■ SUPPLIED PASSAGE:
The file format magic bytes are:

D3 48 44 52 46 53 0D 0A 1A 0A 00 48 44 52 46 53 00

Magic bytes may be used to identify files as being in HDRFS format.

Version is 00 for the current version of the HDRFS file format.

Filesystem ID is a 16-byte random UUID. This must be consistent across all volume files in a filesystem.

CRC algorithm values are as follows:

Value Meaning
00 CRC-32 (polynomial 0x04C11DB7)

(Only one CRC algorithm is defined in the current version of HDRFS)

Hash algorithm values are as follows:

Value Meaning
00 SHA256

(Only one value is defined in the current version of HDRFS)

The volume sequence number is a 64-bit little-endian unsigned integer. It must be sequential from one volume to the next, starting from zero.

The previous volume hash is a 32-byte value as returned from the hash algorithm. In the first volume, this position is occupied by 32 null bytes. In all other volumes, it is the hash of the previous volume file.

■ MATERIAL:
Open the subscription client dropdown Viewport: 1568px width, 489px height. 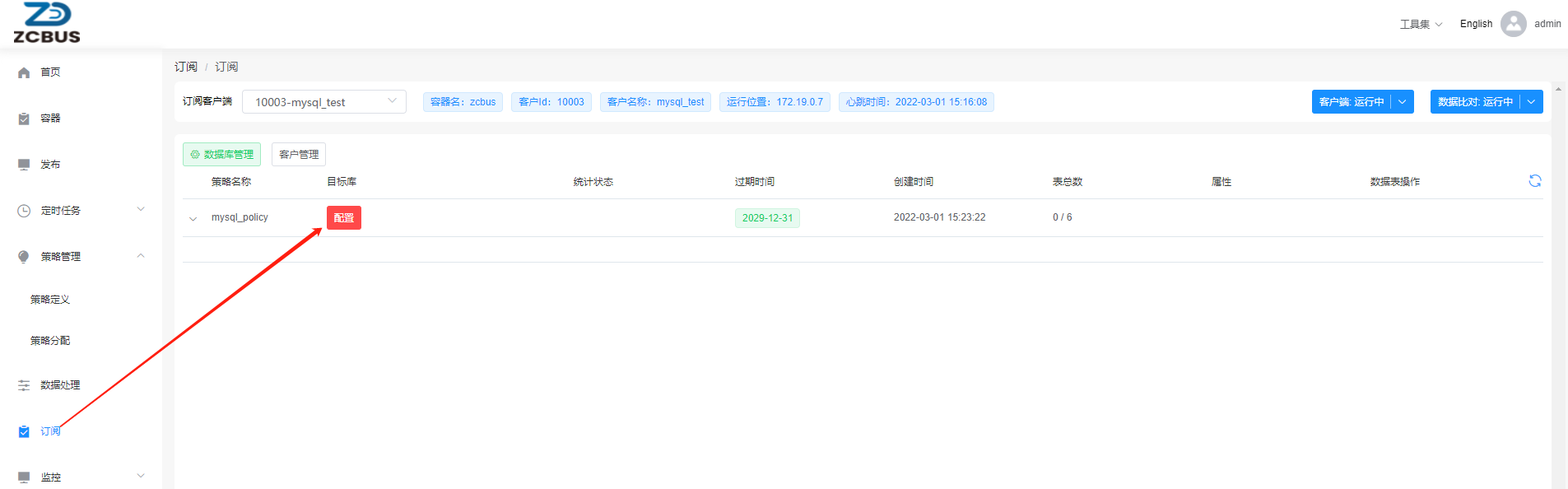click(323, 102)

--

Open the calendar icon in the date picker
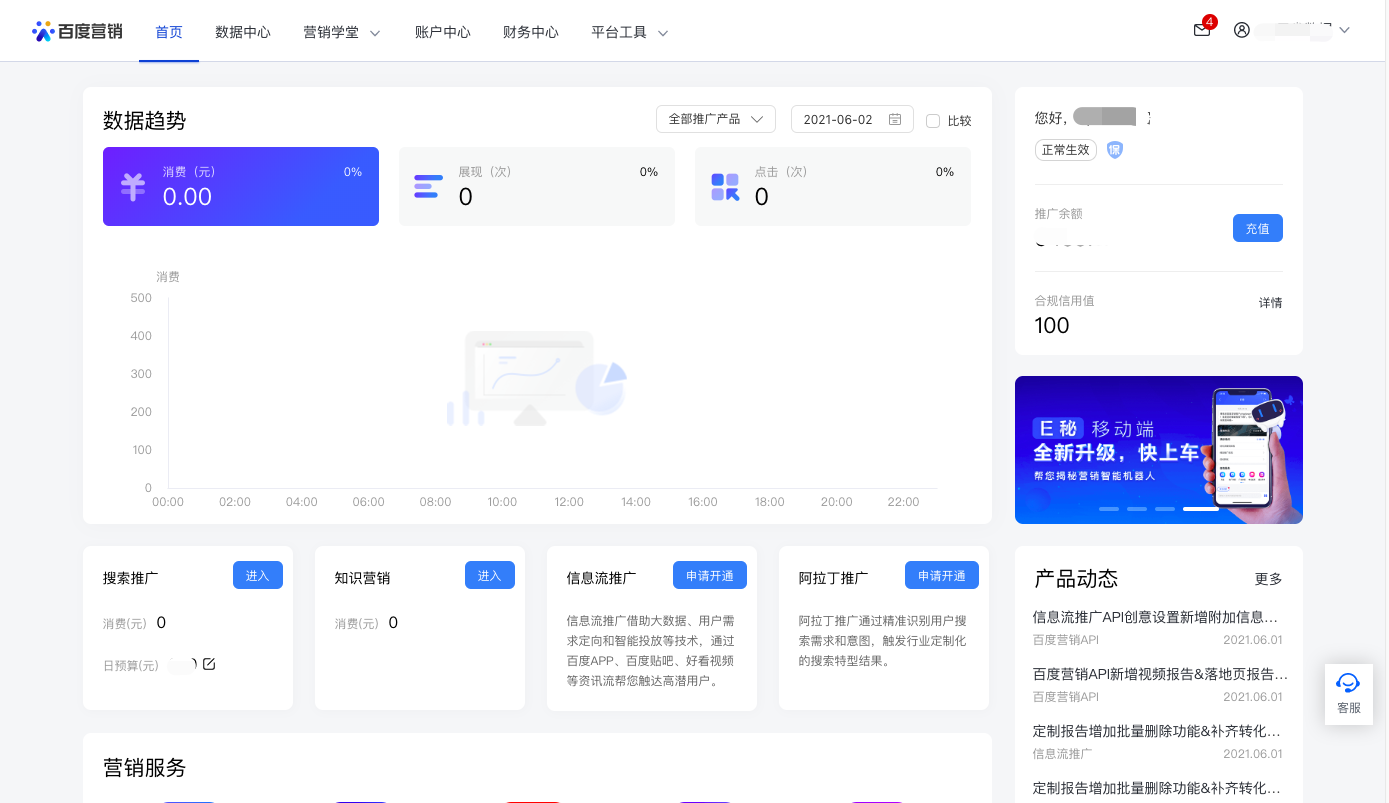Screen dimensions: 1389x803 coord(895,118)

==

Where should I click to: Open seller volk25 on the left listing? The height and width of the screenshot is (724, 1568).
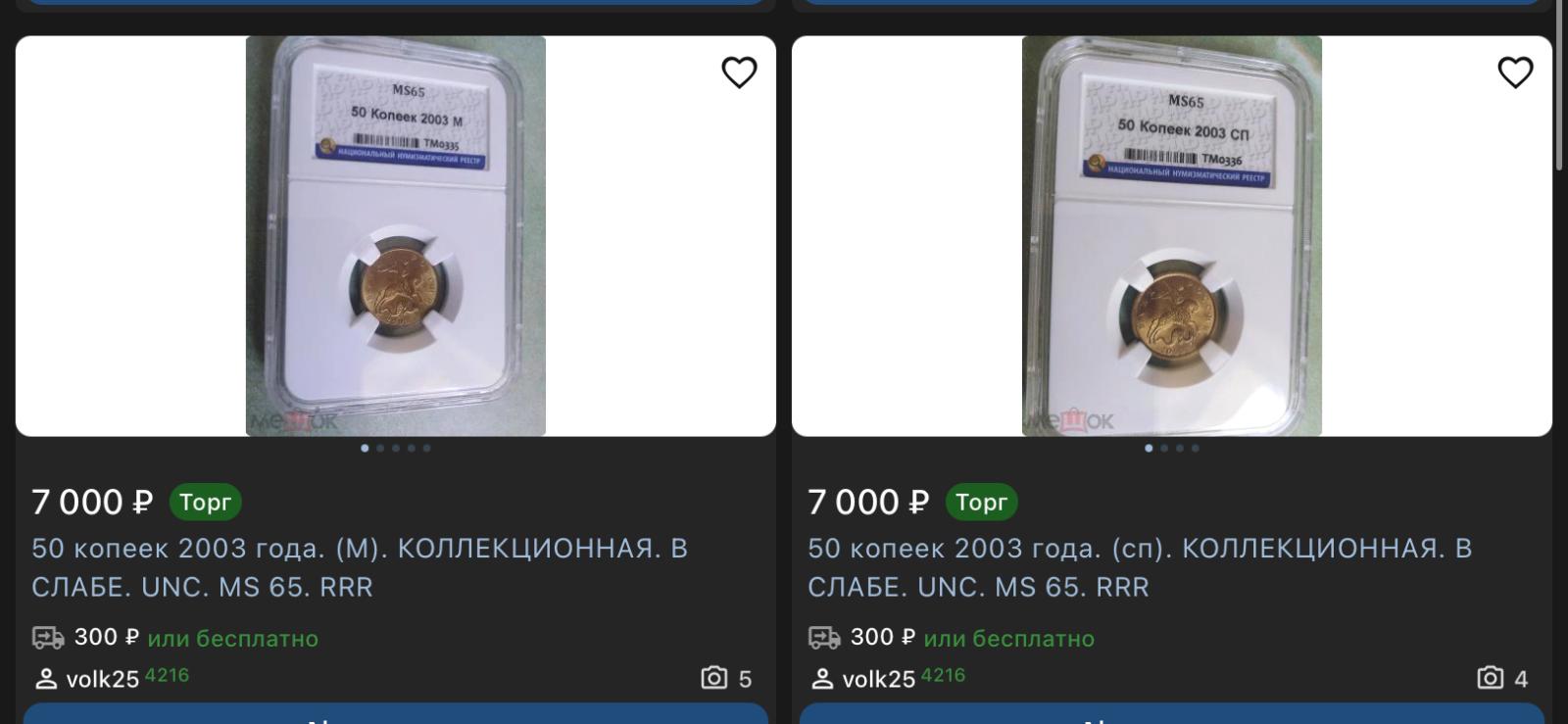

■ SHORT EXERCISE 1:
Answer these questions from the HDRFS format text, one per line:
(a) How many bytes long is the Filesystem ID?
(b) Which hash algorithm does the value 00 stand for?
(c) What fills the previous volume hash position in the first volume?
■ SHORT EXERCISE 2: In the HDRFS format text, rename "volume files" to "volume images" and give the stretch from "Magic bytes may" through "CRC-32 (polynomial 0x04C11DB7)" again with that change.

■ FINAL RESULT 1:
(a) 16 bytes
(b) SHA256
(c) 32 null bytes

■ FINAL RESULT 2:
Magic bytes may be used to identify files as being in HDRFS format.

Version is 00 for the current version of the HDRFS file format.

Filesystem ID is a 16-byte random UUID. This must be consistent across all volume images in a filesystem.

CRC algorithm values are as follows:

Value Meaning
00 CRC-32 (polynomial 0x04C11DB7)